The tax rates for companies and self-employed individuals are quite different. A self-employed person pays tax and national insurance, which together give a rate of between 0% and 62% for different bands of income. A company pays tax at 19% for all profits and no national insurance. Additionally, you’ll pay tax to withdraw money from the company for you personally, but you can choose when and how much to withdraw.
- If set up and managed well, you can save a significant amount of tax:
- Corporation tax rates are lower than personal tax rates
- Unlike self-employment, there are no national insurance on company profits or tax payments on account to make
- Extra tax relief for research and development expenditure – good if you have an idea for a product or technology you could develop an income from
- Tax-efficient to own or lease electric cars, vans and bikes
- Tax deductions for interest charges paid on loans you make to a company – depending on your other income you can pay no income tax when you are paid the interest
- You can have other people who are not GDC registered involved as shareholders or directors – which means you can pay them a salary and dividends and save tax
- Directors and secretaries accrue full national insurance benefits and a state pension without paying any national insurance contributions
- Tax-free gifts and parties for the directors and any employees
- Tax planning opportunities by taking loans, salary and dividends from the company in different tax years
- Tax deduction for your relevant life assurance payments and a tax-free payout to your estate
- From April 2021, super deductions to save more tax on equipment purchases
- Keep your child benefit by taking less cash from the company
Read our article here for examples of how much tax you could save
- You have a double taxable. First within the company on the profits and secondly when you withdraw them. This can lead to surplus cash balances within the company that becomes expensive to withdraw
- Can’t have an NHS pension
- More complicated accounts, tax returns and admin, which will cost more
- There are payroll returns to administer and multiple tax returns to prepare – a corporation tax return for the company, a self-assessment tax return for you personally and potentially one for your spouse as well
- You need to check if your practice will allow a limited company to operate under an associates agreement
- Benefit in kind reporting known as P11ds – meaning you could have to pay income tax and company national insurance when expenditure is not exclusively for business use. E.g. when you use a company car for private journeys
- Information about your company is publically available at Companies House
- You need to appoint an insolvency practitioner (they are expensive) to close a company if the company has assets over £25,000 and you wanted to pay tax at 10% on the gains
It’s the flexibility of a company that can really help you to organise your tax and finances. We have a more detailed guide on the various ways that a company can save you tax – you can download it here.

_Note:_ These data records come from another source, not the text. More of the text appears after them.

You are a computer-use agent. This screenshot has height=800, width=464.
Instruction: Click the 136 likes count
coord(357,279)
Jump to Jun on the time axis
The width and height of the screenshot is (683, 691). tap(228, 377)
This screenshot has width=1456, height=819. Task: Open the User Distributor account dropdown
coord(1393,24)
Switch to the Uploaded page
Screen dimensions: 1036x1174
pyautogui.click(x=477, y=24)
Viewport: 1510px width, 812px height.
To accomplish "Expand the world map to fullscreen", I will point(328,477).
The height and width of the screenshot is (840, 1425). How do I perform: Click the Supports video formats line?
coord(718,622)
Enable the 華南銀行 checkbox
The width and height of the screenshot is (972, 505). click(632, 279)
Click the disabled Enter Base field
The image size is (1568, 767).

An example of someone more suited to having a company would be if your income after expenses is over £50,000 and you have a spouse/partner to share income with.
A company is not suitable for everyone. Consequently, it’s worth talking to an adviser to work out which option is best for you.
Combination of NHS and private income
If you have a combination of NHS and private income, you can be self-employed for your NHS income and have a limited company for your private income. It makes your accounts a bit more complicated, but can save a significant amount of tax and keep your NHS pension and rights.